Le décor grimé de la scène, borgne de surcroît, n'a rien d'amène. Il ressemble plus à un débarras qu'à une pièce à vivre. Néanmoins, l'espace y est fortement orienté, de gauche à droite et de haut en bas. Chaque élément occupe une position déterminée, jusqu'à la chaise qui doit être renversée. On note également que le décor donne l'impression d'un désordre croissant, entropique ; au milieu des outils et des objets fonctionnels, il y a une multitude de boîtes, « boxes » qui ne sont là que pour figurer le « tas », la quantité, l'amoncellement, et accentuer le manque d'espace libre, le manque d'air et de lumière provenant d'une seule fenêtre obstruée par un sac. On ne peut considérer cet espace comme étant « meublé » : les lits sont en fer, il y a une fuite au plafond et l'embarras des objets est loin de suggérer le confort.

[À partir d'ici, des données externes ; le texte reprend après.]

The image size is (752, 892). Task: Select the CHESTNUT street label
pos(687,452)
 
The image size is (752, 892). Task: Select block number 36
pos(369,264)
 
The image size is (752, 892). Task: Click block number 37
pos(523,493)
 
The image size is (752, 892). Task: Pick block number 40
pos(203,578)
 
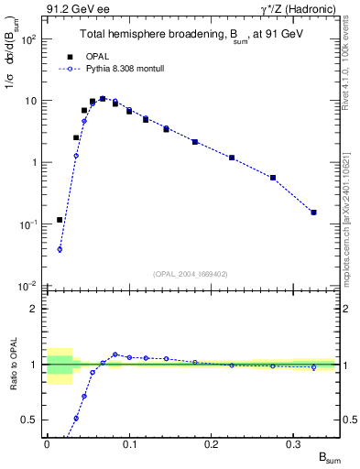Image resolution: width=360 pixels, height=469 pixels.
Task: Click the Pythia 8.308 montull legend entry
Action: (x=119, y=68)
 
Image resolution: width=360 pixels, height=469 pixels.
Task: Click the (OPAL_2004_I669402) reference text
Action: (x=190, y=272)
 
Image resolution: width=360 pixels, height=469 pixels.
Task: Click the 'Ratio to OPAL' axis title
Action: (x=12, y=366)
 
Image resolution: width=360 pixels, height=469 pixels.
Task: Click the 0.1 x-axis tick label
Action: (x=129, y=443)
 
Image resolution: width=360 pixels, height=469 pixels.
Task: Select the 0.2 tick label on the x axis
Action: (x=212, y=443)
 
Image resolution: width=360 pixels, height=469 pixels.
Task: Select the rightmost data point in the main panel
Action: (x=313, y=213)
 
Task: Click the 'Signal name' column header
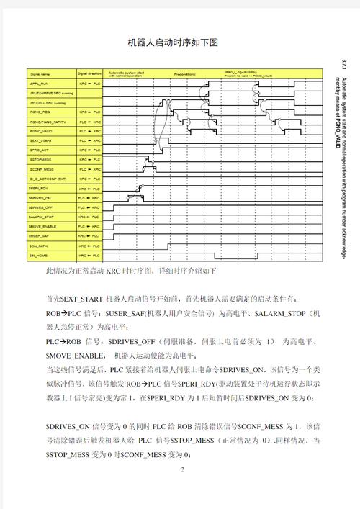(41, 73)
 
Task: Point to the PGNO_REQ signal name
(41, 112)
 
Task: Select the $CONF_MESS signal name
(42, 169)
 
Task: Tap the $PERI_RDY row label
(41, 189)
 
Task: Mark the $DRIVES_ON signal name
(42, 198)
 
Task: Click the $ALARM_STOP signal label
(42, 217)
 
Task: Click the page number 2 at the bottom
(182, 470)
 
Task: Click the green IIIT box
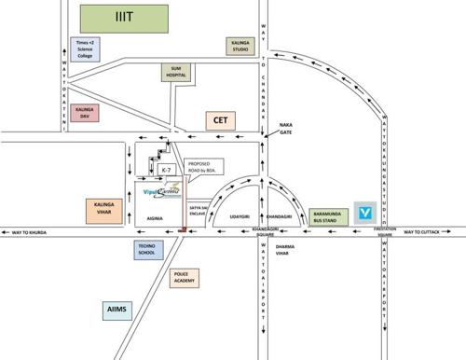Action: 124,17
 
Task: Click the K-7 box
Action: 166,171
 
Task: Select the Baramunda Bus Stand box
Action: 330,215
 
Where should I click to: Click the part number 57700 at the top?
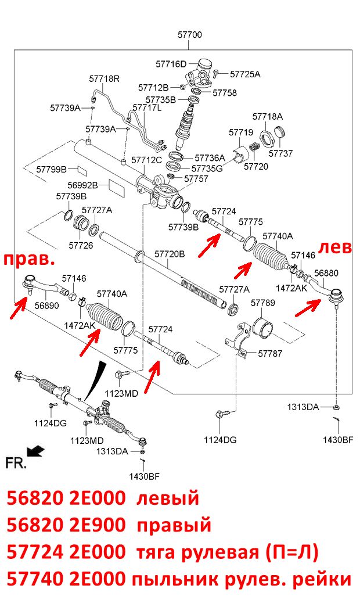tap(190, 35)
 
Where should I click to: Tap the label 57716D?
tap(171, 64)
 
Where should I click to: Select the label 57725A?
tap(245, 74)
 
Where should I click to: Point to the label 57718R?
tap(104, 78)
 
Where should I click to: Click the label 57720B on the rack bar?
tap(170, 254)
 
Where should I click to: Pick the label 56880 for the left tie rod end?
tap(326, 273)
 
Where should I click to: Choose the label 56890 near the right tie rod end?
tap(46, 306)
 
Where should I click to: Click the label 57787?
tap(270, 354)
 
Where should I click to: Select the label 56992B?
tap(82, 185)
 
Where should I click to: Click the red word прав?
tap(30, 259)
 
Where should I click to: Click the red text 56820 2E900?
tap(66, 525)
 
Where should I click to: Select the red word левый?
tap(168, 499)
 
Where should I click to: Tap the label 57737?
tap(280, 153)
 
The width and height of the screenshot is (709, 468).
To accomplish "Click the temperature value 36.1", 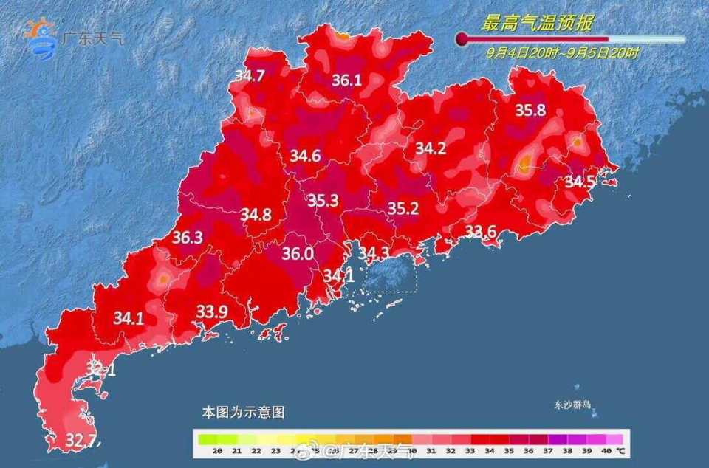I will point(347,80).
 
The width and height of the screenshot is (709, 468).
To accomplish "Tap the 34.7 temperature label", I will point(250,75).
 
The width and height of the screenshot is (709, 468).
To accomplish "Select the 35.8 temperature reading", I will point(530,111).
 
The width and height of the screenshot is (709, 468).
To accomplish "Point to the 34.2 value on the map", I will point(431,148).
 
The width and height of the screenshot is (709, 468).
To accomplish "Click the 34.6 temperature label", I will point(305,156).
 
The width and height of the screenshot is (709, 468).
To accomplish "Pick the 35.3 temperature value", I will point(323,200).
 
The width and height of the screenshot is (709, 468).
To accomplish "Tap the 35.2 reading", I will point(403,209).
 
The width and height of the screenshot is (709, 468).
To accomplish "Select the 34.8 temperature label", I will point(256,215).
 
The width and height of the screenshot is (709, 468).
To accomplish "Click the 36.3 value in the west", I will point(187,238).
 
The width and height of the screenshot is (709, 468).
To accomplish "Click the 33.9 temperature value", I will point(212,312).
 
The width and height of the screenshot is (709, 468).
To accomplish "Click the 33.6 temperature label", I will point(480,232).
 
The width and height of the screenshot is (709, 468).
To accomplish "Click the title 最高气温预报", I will point(537,24).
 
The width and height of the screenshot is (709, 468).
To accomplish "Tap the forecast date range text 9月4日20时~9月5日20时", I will point(563,52).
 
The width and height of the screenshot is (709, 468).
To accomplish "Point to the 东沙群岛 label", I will point(575,405).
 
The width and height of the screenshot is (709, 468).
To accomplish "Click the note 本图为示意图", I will point(243,413).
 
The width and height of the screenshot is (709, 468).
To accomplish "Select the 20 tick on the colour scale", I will point(218,450).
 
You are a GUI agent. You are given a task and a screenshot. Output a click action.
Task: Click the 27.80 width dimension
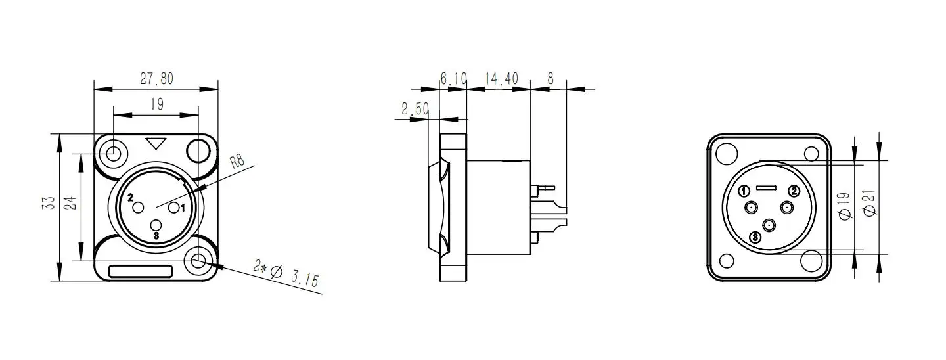tap(156, 79)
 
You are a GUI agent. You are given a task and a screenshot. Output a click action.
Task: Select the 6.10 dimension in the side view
tap(453, 79)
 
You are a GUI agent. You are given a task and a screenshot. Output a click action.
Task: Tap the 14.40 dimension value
tap(501, 79)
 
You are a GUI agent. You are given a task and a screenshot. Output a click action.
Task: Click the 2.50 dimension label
tap(415, 109)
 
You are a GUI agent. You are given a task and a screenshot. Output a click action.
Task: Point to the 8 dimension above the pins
tap(551, 79)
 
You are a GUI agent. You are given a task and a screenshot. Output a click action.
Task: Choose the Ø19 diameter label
tap(845, 205)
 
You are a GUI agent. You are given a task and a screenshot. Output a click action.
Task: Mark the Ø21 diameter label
tap(870, 205)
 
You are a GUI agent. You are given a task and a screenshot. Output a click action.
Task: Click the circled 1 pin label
tap(744, 191)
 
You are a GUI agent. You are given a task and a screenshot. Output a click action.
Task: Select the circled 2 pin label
tap(794, 191)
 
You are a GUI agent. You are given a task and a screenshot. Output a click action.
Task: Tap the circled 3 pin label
tap(755, 236)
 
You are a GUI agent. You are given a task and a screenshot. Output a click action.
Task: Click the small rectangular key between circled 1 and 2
tap(768, 188)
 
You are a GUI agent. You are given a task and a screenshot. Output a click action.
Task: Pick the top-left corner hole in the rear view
tap(726, 154)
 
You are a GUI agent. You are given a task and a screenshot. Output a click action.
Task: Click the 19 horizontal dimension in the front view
tap(156, 104)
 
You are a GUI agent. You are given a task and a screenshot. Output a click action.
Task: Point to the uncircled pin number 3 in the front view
tap(156, 235)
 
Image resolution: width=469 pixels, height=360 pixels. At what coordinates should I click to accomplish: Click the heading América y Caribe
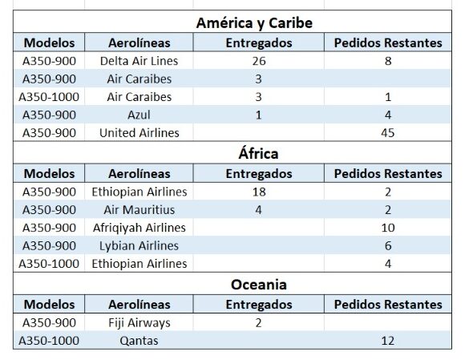(x=254, y=23)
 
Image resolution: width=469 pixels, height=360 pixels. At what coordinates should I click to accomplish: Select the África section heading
(x=258, y=153)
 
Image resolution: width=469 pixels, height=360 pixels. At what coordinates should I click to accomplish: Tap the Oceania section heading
(x=259, y=285)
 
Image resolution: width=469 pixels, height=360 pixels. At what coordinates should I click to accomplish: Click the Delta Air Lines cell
(x=139, y=61)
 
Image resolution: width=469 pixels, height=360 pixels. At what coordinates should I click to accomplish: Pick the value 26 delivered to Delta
(x=259, y=61)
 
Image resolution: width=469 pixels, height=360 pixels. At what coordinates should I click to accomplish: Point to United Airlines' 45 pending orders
(x=388, y=133)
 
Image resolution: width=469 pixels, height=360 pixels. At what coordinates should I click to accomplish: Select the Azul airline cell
(x=139, y=115)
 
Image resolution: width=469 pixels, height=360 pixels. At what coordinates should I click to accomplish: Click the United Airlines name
(x=139, y=133)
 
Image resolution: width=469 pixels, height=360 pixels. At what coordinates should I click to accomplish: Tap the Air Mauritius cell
(x=139, y=210)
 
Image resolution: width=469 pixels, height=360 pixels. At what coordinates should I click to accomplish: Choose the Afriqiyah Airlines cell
(x=139, y=228)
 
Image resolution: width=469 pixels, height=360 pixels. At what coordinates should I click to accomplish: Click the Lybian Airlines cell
(x=139, y=245)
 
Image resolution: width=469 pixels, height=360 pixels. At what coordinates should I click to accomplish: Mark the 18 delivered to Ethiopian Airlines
(x=259, y=192)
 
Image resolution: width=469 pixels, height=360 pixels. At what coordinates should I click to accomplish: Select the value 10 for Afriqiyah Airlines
(x=388, y=228)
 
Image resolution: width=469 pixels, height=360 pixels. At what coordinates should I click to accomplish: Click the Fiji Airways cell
(x=139, y=323)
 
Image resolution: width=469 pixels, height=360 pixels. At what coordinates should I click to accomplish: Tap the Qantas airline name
(x=139, y=341)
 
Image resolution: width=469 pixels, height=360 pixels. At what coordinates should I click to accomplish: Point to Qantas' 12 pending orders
(x=388, y=341)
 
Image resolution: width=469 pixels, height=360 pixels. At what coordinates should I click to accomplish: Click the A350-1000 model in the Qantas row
(x=49, y=341)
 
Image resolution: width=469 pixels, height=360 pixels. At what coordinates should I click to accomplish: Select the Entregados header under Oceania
(x=259, y=305)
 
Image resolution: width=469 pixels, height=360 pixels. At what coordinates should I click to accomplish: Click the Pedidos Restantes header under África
(x=388, y=174)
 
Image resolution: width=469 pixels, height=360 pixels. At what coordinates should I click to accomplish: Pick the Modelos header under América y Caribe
(x=49, y=42)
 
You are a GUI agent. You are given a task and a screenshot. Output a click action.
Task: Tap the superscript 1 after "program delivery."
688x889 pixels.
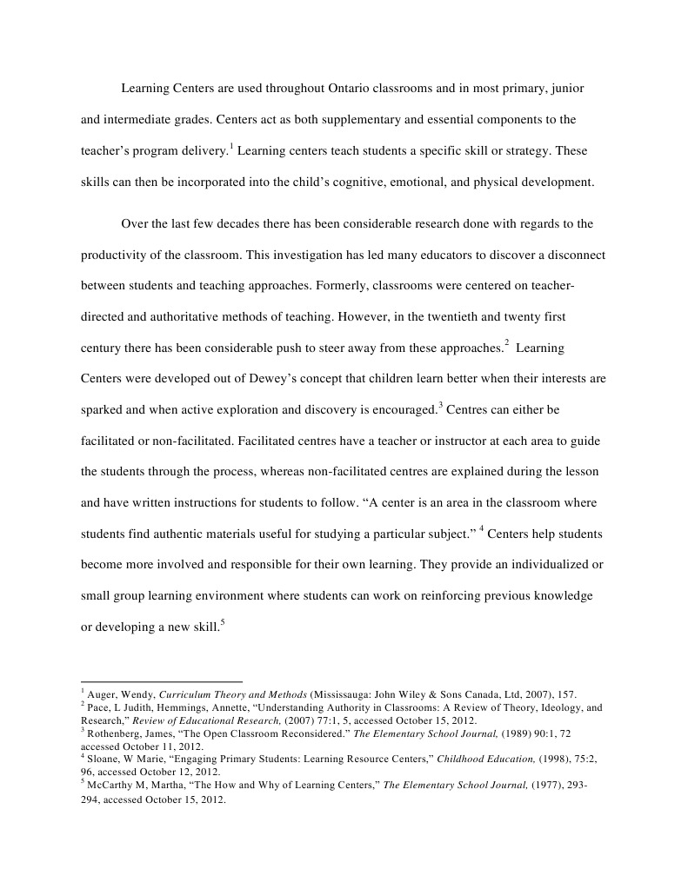click(x=231, y=145)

Au fil de l'action, d'autres objets viennent encore agrémenter la panoplie de départ. Ces nouveaux objets appartiennent au monde de l'homo faber et transforment la scène en un espace « technique » d'outils et de matériaux : aux appareils électriques, écrous, pots de peinture, et papiers susmentionnés s'ajoutent les scie sauteuses, scie à bois, prises électriques, et du papier abrasif, entre autres. La scène se mue en un étrange atelier où les objets ont le plus souvent perdu leur usage ou leur efficacité, tels l'évier ou la gazinière :

ASTON (moving to the bed): We'll get rid of all that. The ladder'll fit under the bed. (They put the ladder under the bed)
DAVIES (indicating the sink): What about this ?
ASTON. I think that'll fit under here as well.
DAVIES. I'll give you a hand. (They lift it) It's a ton weight en't ?
ASTON. Under here.
DAVIES. This is in use at all then? 
ASTON. No. I'll be getting rid of it. Here.
They place the sink under the bed.

(The Caretaker, p16)

Mais ces objets produits par l'homme semblent parfois s'animer d'un pouvoir propre capable de terrifier le personnage :

THE LIGHTS FADE TO BLACKOUT.
THEN UP TO DIM LIGHT THROUGH THE WINDOW.
A door bangs. Sound of a key in the door of the room. DAVIES enters, closes the door, and tries the light switch, on, off, on, off.
DAVIES. (muttering) What's this? (He switches on and off.) What's the matter with this damn light? (He switches on and off) Aaah. Don't tell me the damn light's gone now. (...)
He moves, stumbles, falls and cries out.
Silence. A faint whimper from DAVIES. He gets up.
All right!
He stands. Heavy breathing. Suddenly the Electrolux starts to hum. A figure moves with it guiding it. The nozzle moves along the floor after DAVIES, who skips, dives away from it and falls breathlessly.
Ah, ah, ah, ah, ah, ah, ah ! Get away-y-y-y-y!

(The Caretaker, p43)

La terreur suscitée par les objets industriels fait à elle seule l'objet d'une courte pièce d'Harold Pinter intitulée Trouble in the Works dans laquelle les employés d'une usine entrent en grève pour protester contre les objets monstrueux qu'ils manufacturent. La mise en cause de l'utile, de la consommation, de l' « homo faber » lui-même relève d'une réflexion profonde sur les objets humains qui sous-tend toute la dramaturgie pintérienne, en particulier ces objets tueurs que sont les armes. La création s'y oppose à l'utile comme la poésie à la guerre ((Cf. le poème de Pinter « War ».)).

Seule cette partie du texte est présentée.